SSHClientConfiguration
public struct SSHClientConfiguration: Sendable {
public var host: String
public var port: UInt16
public var username: String
public var authentication: SSHAuthentication
public var hostKeyPolicy: SSHHostKeyPolicy
public var timeout: TimeInterval
public var logHandler: SSHLogHandler?
public var proxyRoute: SSHProxyRoute?
public var algorithmProfile: SSHAlgorithmProfile
public init(
host: String,
port: UInt16 = 22,
username: String,
authentication: SSHAuthentication,
hostKeyPolicy: SSHHostKeyPolicy,
timeout: TimeInterval = 30,
logHandler: SSHLogHandler? = nil,
proxyRoute: SSHProxyRoute? = nil,
algorithmProfile: SSHAlgorithmProfile = .modern
)
public func diagnosticReport(
phase: String = "configuration",
metadata: [String: String] = [:],
recentEvents: [SSHLogEvent] = []
) -> SSHDiagnosticReport
}
SSHProxyRoute
public enum SSHProxyRoute: Sendable {
case socks5(SSHProxyEndpoint)
case httpConnect(SSHProxyEndpoint)
case proxyJump(SSHJumpHost)
}
SSHProxyEndpoint
public struct SSHProxyEndpoint: Sendable {
public var host: String
public var port: UInt16
public var username: String?
public var password: String?
public init(host: String, port: UInt16, username: String? = nil, password: String? = nil)
}
SSHJumpHost
public struct SSHJumpHost: Sendable {
public var host: String
public var port: UInt16
public var username: String
public var authentication: SSHAuthentication
public var hostKeyPolicy: SSHHostKeyPolicy
public var timeout: TimeInterval
public var algorithmProfile: SSHAlgorithmProfile
public init(
host: String,
port: UInt16 = 22,
username: String,
authentication: SSHAuthentication,
hostKeyPolicy: SSHHostKeyPolicy,
timeout: TimeInterval = 30,
algorithmProfile: SSHAlgorithmProfile = .modern
)
}
SSHConnection
One SSHConnection owns one libssh session and runs one active high-level job at a time.

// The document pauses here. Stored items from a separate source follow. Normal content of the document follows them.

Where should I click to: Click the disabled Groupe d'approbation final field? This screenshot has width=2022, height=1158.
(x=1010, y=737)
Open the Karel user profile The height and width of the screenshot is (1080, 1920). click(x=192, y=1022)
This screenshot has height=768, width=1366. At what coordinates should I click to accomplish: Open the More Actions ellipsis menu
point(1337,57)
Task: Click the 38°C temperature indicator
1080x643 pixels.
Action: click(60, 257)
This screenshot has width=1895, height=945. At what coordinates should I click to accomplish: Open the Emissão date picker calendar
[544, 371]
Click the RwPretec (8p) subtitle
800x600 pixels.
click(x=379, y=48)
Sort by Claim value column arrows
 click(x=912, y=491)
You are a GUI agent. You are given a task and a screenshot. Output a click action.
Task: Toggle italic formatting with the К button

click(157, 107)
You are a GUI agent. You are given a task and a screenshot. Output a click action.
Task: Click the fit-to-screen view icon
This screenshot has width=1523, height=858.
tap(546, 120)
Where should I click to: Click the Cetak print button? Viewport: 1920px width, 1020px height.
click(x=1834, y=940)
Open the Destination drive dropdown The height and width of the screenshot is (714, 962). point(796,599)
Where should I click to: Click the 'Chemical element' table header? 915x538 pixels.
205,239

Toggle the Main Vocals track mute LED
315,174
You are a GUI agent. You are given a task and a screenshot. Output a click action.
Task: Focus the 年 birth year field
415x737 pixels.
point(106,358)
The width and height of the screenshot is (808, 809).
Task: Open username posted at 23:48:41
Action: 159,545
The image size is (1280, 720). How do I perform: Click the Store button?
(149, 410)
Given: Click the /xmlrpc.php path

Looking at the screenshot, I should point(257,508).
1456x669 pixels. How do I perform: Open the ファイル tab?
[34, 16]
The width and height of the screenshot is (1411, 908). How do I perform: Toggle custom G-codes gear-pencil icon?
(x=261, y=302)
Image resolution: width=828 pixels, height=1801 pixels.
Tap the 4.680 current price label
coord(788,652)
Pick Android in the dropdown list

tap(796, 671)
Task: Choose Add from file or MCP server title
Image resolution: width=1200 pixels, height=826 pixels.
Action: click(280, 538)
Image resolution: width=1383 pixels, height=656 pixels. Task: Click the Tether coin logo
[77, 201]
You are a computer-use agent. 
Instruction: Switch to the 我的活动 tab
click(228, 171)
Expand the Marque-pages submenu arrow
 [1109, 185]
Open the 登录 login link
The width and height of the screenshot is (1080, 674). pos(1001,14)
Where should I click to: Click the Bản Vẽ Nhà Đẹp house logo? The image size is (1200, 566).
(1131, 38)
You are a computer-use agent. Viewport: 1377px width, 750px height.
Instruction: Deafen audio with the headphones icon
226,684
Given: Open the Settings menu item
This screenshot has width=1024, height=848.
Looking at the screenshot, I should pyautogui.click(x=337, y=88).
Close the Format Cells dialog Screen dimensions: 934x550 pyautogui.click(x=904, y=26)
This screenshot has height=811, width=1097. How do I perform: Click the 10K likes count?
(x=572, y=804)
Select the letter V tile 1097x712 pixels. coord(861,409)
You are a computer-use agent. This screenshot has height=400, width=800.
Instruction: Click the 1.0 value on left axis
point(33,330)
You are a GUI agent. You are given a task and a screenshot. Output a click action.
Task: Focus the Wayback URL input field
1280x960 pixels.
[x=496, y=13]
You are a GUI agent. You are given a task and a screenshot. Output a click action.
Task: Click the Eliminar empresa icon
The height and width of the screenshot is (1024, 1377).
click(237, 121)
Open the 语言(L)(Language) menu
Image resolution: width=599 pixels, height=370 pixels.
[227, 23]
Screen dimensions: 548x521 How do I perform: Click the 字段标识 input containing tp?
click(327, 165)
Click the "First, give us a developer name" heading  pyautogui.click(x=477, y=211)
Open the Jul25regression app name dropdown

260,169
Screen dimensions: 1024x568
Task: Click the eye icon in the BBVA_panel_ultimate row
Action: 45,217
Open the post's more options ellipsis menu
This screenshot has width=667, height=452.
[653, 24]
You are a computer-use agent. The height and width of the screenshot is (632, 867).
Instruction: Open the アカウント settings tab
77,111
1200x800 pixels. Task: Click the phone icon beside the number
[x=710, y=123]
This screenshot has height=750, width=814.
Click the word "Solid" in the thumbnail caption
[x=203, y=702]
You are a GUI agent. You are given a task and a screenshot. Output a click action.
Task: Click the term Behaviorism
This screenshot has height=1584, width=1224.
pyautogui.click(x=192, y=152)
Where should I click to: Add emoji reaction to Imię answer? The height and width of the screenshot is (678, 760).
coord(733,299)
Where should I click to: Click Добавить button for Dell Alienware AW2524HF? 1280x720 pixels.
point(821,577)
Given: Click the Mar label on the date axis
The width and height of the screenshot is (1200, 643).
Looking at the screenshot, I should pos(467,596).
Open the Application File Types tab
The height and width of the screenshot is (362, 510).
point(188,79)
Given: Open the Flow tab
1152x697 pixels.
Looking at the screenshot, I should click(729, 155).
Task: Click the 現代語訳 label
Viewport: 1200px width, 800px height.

public final class SSHConnection: @unchecked Sendable {
public var hostKeyFingerprint: SSHHostKeyFingerprint? { get }
public func diagnosticReport(
phase: String = "connected",
metadata: [String: String] = [:],
recentEvents: [SSHLogEvent] = []
) -> SSHDiagnosticReport
public func execute(_ command: String) async throws -> SSHCommandResult
public func openCommand(_ command: String) async throws -> SSHCommand
public func openShell(
terminalType: String = "xterm-256color",
columns: UInt16 = 80,
rows: UInt16 = 24,
eventHandler: @escaping @Sendable (SSHShellEvent) -> Void
) async throws -> SSHShell
public func openSFTP() async throws -> SFTPClient
public func openDirectTCPChannel(host: String, port: UInt16) async throws -> SSHTunnelChannel
public func startLocalForward(
localHost: String = "127.0.0.1",
localPort: UInt16 = 0,
remoteHost: String,
remotePort: UInt16
) async throws -> SSHPortForward
public func startRemoteForward(
remoteHost: String = "127.0.0.1",
remotePort: UInt16 = 0,
localHost: String,
localPort: UInt16
) async throws -> SSHPortForward
public func startDynamicForward(
localHost: String = "127.0.0.1",
localPort: UInt16 = 0,
username: String? = nil,
password: String? = nil
) async throws -> SSHPortForward
public func close() async throws
}
Every method above (except diagnosticReport and the property) has a matching callback overload with callbackQueue: + completion:. The async overloads route Task cancellation into the same socket-shutdown path described in Architecture.